Faith is an aspiring natural scientist, with a curious mind and a knack for piecing things together. When her rather forbidding father dies on the remote island, Faith is the only one with enough scraps of fact to be sure it was murder. Faith dares her reputation and her life to catch her father’s killer.
When I began The Lie Tree, I remember thinking the pace was too slow, even though there was an obvious build-up happening in the narrative. Despite this, when my attention caught (three relatively short chapters in), it really caught. I read every moment I could from then on: on train journeys, at lunchtimes, and I even delayed a roast dinner so I could finish the novel.
The novel itself reads with all the charm of a classic such as The Secret Garden, but with a modern twist to both the characters and narrative that is both welcome and refreshing. Faith wants what every girl wants: the love and respect of her father. Unfortunately, she is guilty of the great sin of being born female and, as such, Reverend Sunderly dismisses her out of hand. She cannot possibly be as intelligent as she thinks herself, or has previously proven herself, because women are not capable of such things. Only men, like him.
Her ambitions are equally as reasonable with regard to becoming a natural scientist; she has the sharp mind and eagerness to learn that would make all this possible, if only she weren’t thwarted by her society’s strictures on her gender. Yet, despite all these restrictions, Faith battles to catch her father’s murderer – a mission which, if I’m honest, I didn’t think Reverend Sunderly remotely deserved. But a daughter’s love is steadfast.

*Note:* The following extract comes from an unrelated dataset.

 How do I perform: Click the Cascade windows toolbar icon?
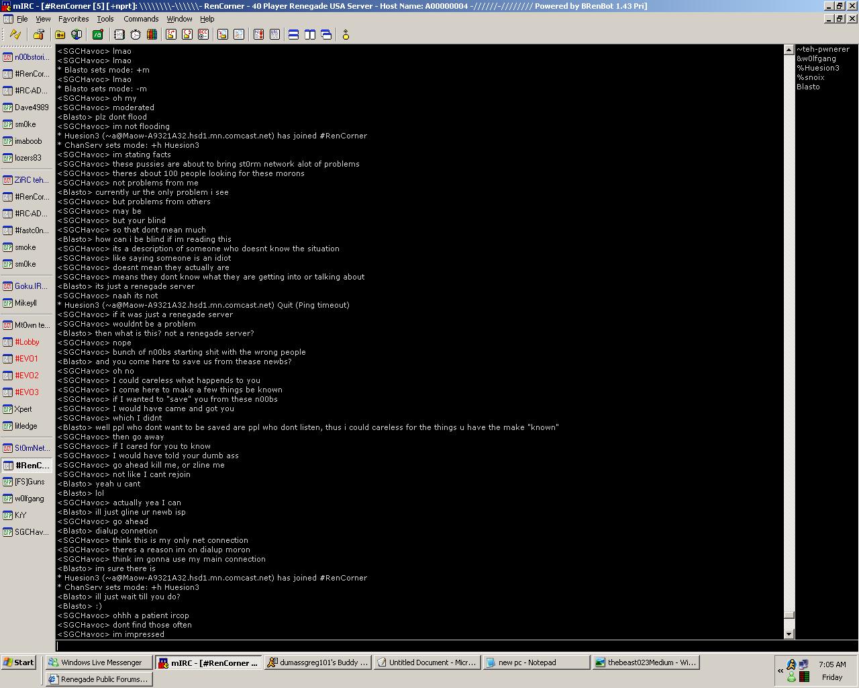tap(326, 35)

Hardinge’s other characters were fully realised, with enough depth to make you change your mind about them when more of their personality was revealed. For instance, I began the book thinking Myrtle Sunderly, Faith’s mother, was a dislikeable airhead, and finished the book realising she simply had a different type of strength. She became my favourite character by the end of the novel, with the exception of Faith herself.

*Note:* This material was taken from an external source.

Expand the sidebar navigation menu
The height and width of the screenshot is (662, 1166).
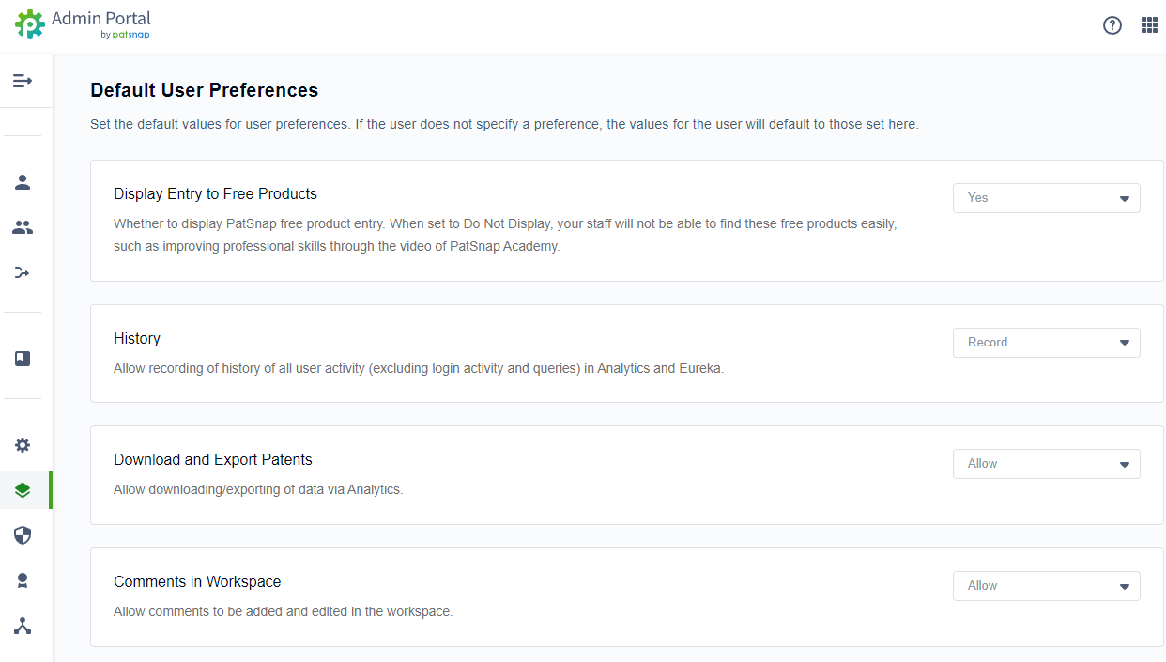click(23, 81)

Although written as a character, the Lie Tree itself was more of a narrative device than anything else; despite being the eponymous mystery that was highly valued by the late Reverend Sunderly. It evoked an almost mythological air when it appeared on the page, however… or perhaps theological, depending on your point of view. More important, perhaps, were the passages that detailed the Lie Tree’s thrall over those who sought it. These were written with a mesmeric detail that drew you to the heat of the remote jungle.
These passages were not the only ones with such elegant power. Hardinge’s turn of phrase was, in general, beautiful. My favourite line of its ilk was ‘A rainstorm was rehearsing’ that described the light drops on the ground.
The Lie Tree is the first book that I’ve read from this author, but it certainly won’t be the last. Highly recommended.